I also finally watched the second season of Heartstopper, which I liked a little less than the first season, I'm afraid. The Paris trip felt like a filler, and I found the more interesting and significant events in those episodes where the kids were back home. I might be tarred and feathered for saying this, but I wish the Paris trip were excluded in this season in favor of exploring the more serious issues involving Charlie's eating disorder, Tara's family's bigotry, and Nick's family troubles. That said, if the season was just following the graphic novel, the cliffhanger-ish ending is okay since there's a third season in the works. 

I'm still greedily snapping up whatever e-books catch my attention, and my Kindle app is filling up faster than I can chip away at it. Going over my library to clean it up and hold on to those books I consider to be keepers is another deep dive into nostalgia and those writers whose books I used to eat up the moment they're published. 

So many talented authors who were active in the past, especially when the gay romance market exploded with so many small presses appearing to cover that niche, are nowhere to be seen anymore, and even their websites are gone. It's really depressing as a fan of their work, and I do hope they're at least doing well in their personal lives even if they've given up on writing and publishing. There are new writers coming out every day, so these favorite authors do get their works pushed to the back as a result, which is doing their talent a great disservice, but it is what it is. I do have copies of their books in my app, and at least I can reread them at my leisure, which is one way of honoring their hard work.

April 19, 2024

'The Dubious Commode': Done!

All I need to do is point at the post subject and squeal. And grieve. This marks the end of the journey for Prue, Freddy, Brody, Jonathan, Felicity, Linford, and everyone else involved in the wild workings of this special universe that's been part of my writerly world for a few years. 

Writing epistolary fiction was a great exercise -- mentally and creatively -- and now that the genie's out of the bottle, you bet I'm going to take advantage of this narrative form again in future books.
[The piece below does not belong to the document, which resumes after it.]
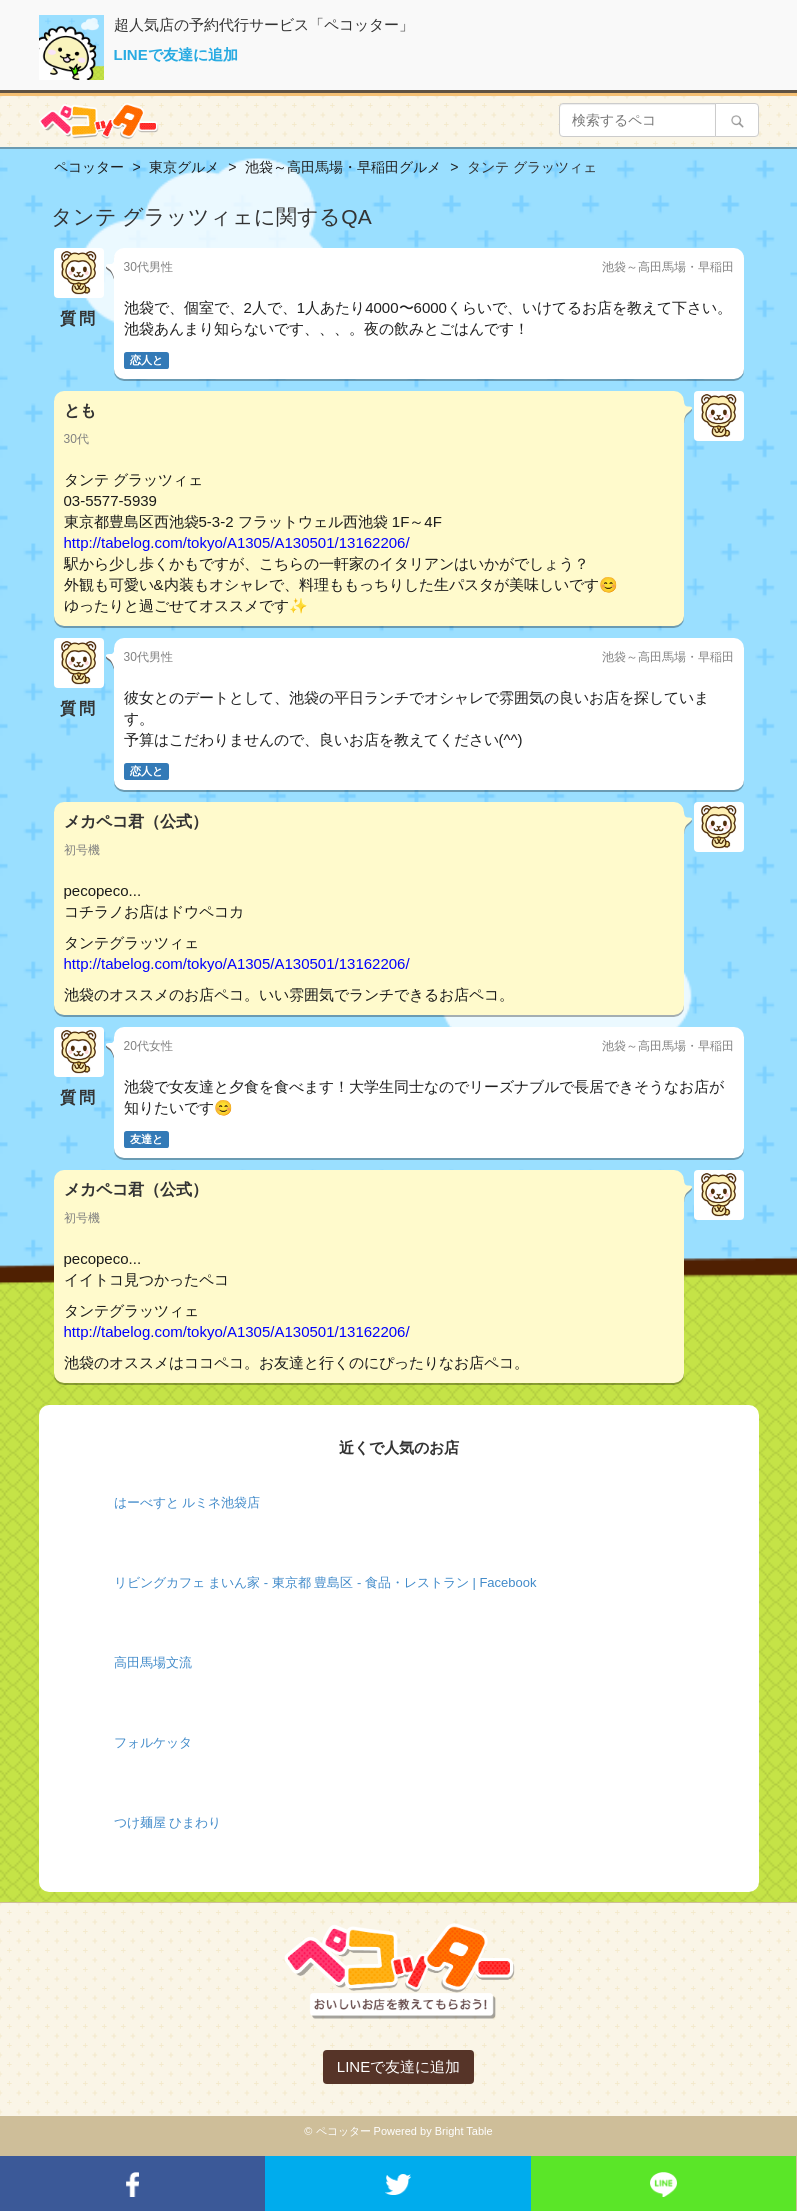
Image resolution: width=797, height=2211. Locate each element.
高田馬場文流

And epistolary fiction is my favorite method of storytelling because of the way letters and journal entries force readers to make mental connections given the limitations of the form. 
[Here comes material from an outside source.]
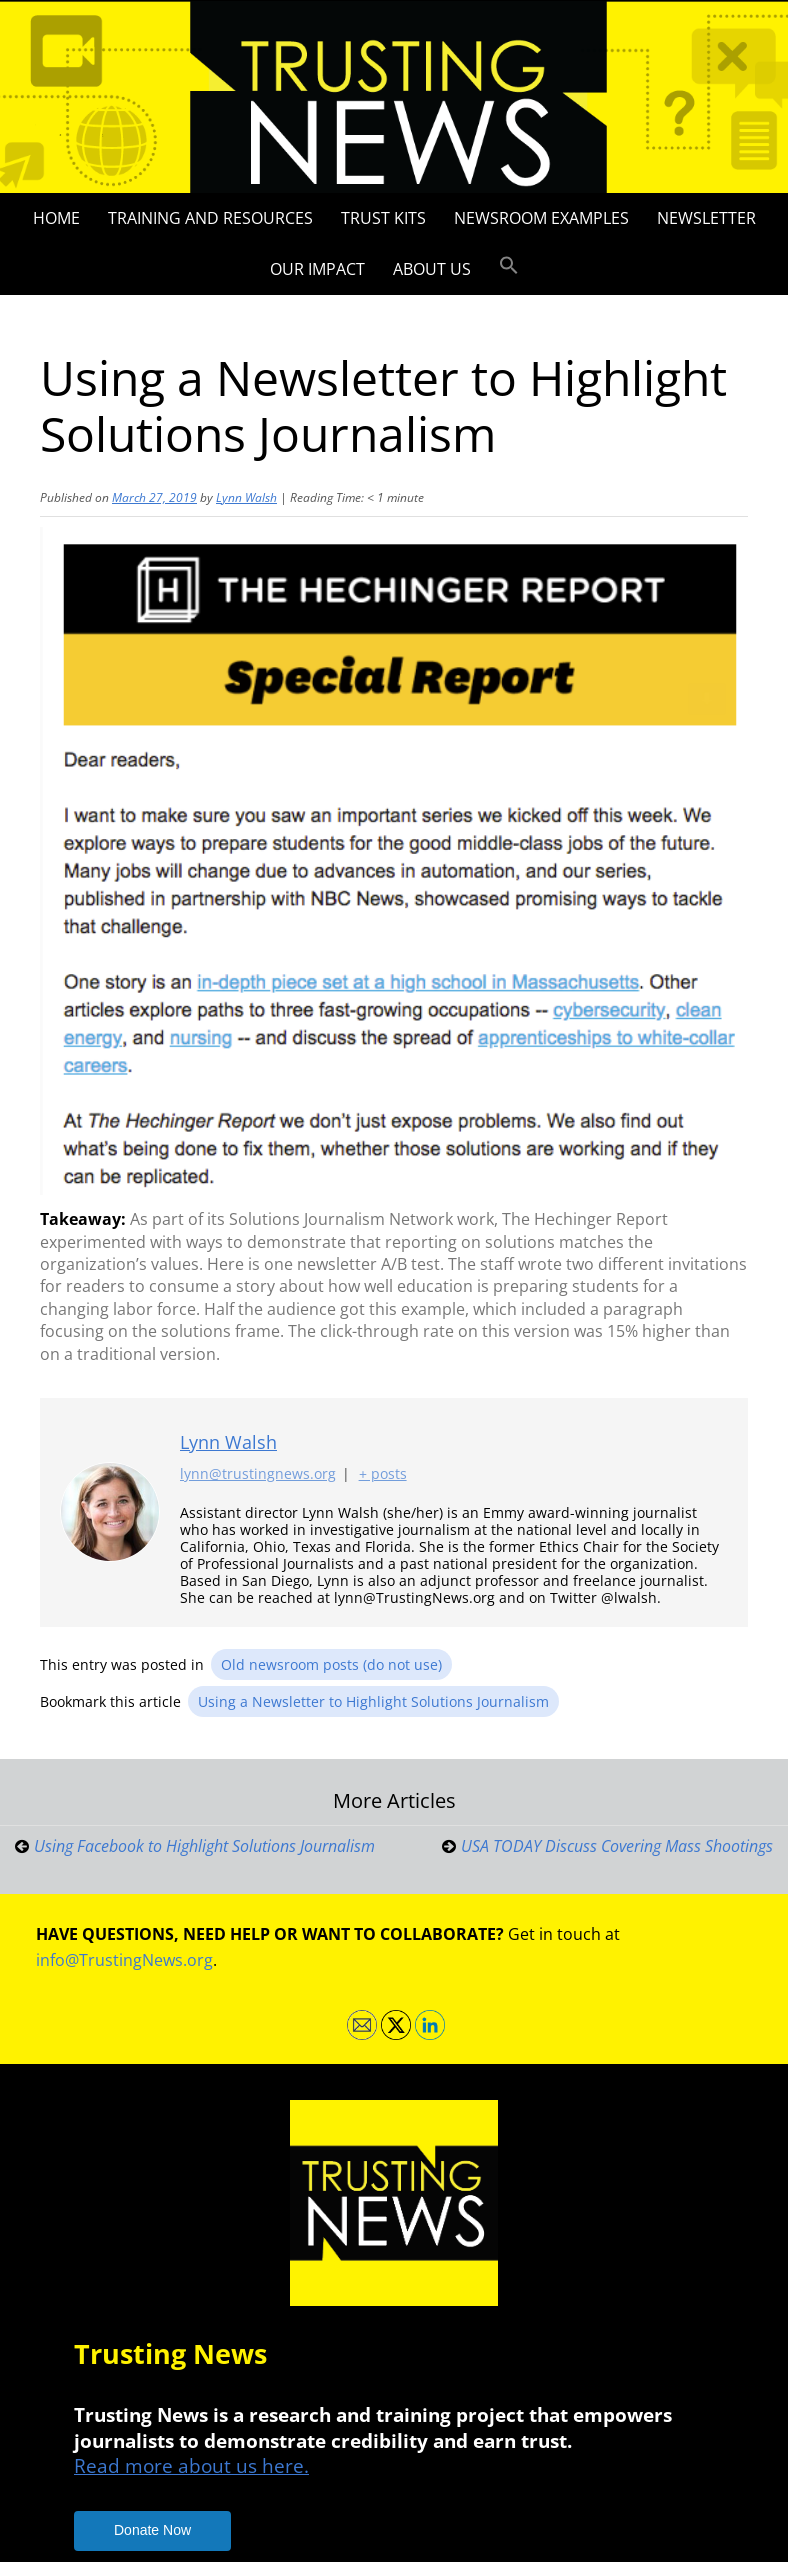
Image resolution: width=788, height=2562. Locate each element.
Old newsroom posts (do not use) (331, 1664)
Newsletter (706, 218)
I tried as much as I could to avoid falling into the same trap as I've seen in classic works like Dracula (which was my primary inspiration source for this series), where letters end up reading like standard narratives complete with impossibly exhaustive dialogues. No one writes letters like that in the real world, but for the sake of the story, some dialogue needs to find its way in the text. So I tried to limit it as much as I could, using the journal entries more like standard narratives in this case -- though still with strict limits. 

But, yeah -- I've always wanted to try my hand at writing epistolary fiction, particularly novel-length fiction, and I managed it somehow. And proved to myself I can also do it in long novella form, too, which opens the floodgates for future books -- as long as the narrative form fits the story, obvs. I'm not keen on shoehorning an epistolary in every book I work on. 
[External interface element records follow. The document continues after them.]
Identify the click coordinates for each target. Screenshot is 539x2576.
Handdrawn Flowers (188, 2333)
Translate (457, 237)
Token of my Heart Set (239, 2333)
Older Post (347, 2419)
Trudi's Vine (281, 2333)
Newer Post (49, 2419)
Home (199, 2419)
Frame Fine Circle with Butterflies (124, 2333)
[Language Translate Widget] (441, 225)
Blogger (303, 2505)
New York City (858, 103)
Anyway, the book's done, and now it's a matter of revisions and edits and all the good stuff. I'll write an afterword, naturally. Be assured Prue and Freddy's ghostly adventures will carry on well beyond the final journal entry. I'll be taking a break from this book for the rest of the month so I can clear my head in readiness for the revisions and polishing up, which I plan to do in May. 

And for the time being, I can get started on Voices in the Briars. I'd post a celebratory disco video, but I'm going to lose myself in videos and some reading instead. But yay! Another book under my belt!